Courtesy of the artist, Andrew Kreps Gallery, New York; Sadie Coles HQ, London; Galleria Franco Noero, Turin; Blum & Poe, Los Angeles/New York/Tokyo
We are thrilled to share the Darren Bader video that appeared in Art Basel’s Art Unlimited section in June last year. In The Vagrant, Darren Bader appropriates the popular form of the cartoon and engages the viewer in a wacky journey, imagining the future development of outer space sculptures.
Contemporary issues, such as representative democracy, globalization, decision making processes, and how the public or individual citizens respond to such forms of governing are tackled in his work. In particular, the UN scene at the beginning, in which a grievous end to the final general assembly seems at once disastrous and prosperous in the announcement of the “all humankind initiative”. The video parodies voting systems and questions the role of the artist, their work, and the modes of presentation or display their work can bear. The exhibition space is transported to outer space, art thus becomes accessible to all people of the world. The tongue-in-cheek proposal of imagining how future realms of art could materialize, and by who, is metaphorical and conceptually poignant.
This video is currently part of the group exhibition Political Populism, on view at the Kunsthalle Wien through 7 February 2016.
Political Populism is the extremely populist title for an exhibition which plays with the power of words; the promise of a simple premise that, in truth, stretches far beyond the limits of its boundaries. In this sense, the title employs the precise rhetoric of many populist parties, however the exhibition itself seeks to undermine this through content: the wide-ranging articulation of issues and responses associated with the complex and contested concept of populism in the political and thereby social realm. The exhibition brings together a variety of international artistic reflections on different populist forces at work today and aims to critically question this phenomenon through artistic means. Both playful and serious, subtle and provocative, the works can be viewed as a commentary on the subject, a subversive second level, an analysis, or a footnote. Above all, they reveal how omnipresent political populism has become.

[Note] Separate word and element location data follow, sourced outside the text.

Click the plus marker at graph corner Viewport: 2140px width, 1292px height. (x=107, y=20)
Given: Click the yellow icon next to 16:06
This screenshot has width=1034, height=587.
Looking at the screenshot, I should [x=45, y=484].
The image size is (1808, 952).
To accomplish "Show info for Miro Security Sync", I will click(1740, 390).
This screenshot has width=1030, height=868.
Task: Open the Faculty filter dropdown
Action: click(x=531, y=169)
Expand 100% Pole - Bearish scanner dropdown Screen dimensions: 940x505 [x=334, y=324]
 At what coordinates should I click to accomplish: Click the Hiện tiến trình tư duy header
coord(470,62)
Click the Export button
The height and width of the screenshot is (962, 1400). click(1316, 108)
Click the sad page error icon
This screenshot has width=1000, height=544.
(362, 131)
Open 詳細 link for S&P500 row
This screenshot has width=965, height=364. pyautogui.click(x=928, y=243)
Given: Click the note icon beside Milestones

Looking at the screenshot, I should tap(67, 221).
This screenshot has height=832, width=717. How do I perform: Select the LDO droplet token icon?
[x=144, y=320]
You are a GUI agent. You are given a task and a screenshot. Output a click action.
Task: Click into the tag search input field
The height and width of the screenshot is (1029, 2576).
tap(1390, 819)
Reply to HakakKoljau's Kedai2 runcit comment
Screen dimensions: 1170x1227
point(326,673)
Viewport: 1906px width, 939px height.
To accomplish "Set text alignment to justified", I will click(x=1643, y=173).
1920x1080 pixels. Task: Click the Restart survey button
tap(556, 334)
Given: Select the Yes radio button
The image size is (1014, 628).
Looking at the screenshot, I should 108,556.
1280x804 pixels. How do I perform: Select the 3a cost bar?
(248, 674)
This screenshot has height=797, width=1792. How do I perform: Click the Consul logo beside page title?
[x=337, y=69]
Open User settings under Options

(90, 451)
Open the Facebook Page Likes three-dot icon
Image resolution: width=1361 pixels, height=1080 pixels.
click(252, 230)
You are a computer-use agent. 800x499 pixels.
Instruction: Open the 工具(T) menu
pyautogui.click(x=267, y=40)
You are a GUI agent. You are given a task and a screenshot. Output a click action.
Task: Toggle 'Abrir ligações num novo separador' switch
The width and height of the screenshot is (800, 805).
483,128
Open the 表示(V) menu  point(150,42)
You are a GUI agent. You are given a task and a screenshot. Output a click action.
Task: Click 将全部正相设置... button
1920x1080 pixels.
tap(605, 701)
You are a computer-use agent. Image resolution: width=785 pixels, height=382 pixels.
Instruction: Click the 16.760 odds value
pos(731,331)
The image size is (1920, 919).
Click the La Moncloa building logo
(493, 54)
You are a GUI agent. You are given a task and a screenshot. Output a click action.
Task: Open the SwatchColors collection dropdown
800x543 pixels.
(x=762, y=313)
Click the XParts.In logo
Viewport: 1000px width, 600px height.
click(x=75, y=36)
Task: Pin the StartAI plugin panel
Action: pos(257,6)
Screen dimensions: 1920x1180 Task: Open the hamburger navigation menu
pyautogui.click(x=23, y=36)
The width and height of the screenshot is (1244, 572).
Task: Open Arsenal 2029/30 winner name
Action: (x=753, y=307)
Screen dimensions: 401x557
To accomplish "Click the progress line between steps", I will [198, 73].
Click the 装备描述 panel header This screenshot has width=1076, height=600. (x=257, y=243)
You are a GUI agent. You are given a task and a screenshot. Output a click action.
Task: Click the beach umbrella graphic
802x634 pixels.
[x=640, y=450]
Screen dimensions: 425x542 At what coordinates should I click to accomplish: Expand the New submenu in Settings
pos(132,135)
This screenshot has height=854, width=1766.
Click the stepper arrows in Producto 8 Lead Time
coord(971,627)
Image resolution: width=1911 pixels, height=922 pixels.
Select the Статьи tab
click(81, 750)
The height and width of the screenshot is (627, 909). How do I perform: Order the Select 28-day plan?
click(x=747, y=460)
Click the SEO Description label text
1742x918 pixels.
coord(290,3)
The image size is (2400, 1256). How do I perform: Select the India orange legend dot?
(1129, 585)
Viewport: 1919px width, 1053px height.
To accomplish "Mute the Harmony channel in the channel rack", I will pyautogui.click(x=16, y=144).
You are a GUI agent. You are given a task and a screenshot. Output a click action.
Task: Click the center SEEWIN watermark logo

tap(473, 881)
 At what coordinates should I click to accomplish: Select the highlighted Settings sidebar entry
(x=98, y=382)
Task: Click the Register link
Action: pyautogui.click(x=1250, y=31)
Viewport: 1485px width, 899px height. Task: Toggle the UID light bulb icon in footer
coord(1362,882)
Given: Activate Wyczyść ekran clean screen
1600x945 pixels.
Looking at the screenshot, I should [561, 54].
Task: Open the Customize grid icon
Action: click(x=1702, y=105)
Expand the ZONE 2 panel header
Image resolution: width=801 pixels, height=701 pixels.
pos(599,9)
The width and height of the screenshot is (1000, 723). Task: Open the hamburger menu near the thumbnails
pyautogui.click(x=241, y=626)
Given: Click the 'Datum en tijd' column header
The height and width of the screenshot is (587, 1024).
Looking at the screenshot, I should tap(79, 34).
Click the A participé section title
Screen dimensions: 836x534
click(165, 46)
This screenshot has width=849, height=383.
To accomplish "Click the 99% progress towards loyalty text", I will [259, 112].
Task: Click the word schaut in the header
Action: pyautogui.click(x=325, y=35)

Political Populism includes works by Basel Abbas and Ruanne Abou-Rahme, Lawrence Abu Hamdan, Saâdane Afif, Darren Bader, Keren Cytter, Simon Denny, Christian Falsnaes, Evgeny Granilshchikov, Flaka Haliti, Rosemary Heather, Calla Henkel and Max Pitegoff, Anna Jermolaewa, Johanna Kandl, Erik van Lieshout, Minouk Lim, Goshka Macuga, Jumana Manna, Mián Mián, Marcel Odenbach, Ahmet Öğüt, Trevor Paglen, Hito Steyerl and Jun Yang. It is curated by Nicolaus Schafhausen, with the assistance of Juliane Bischoff and Eleanor Taylor.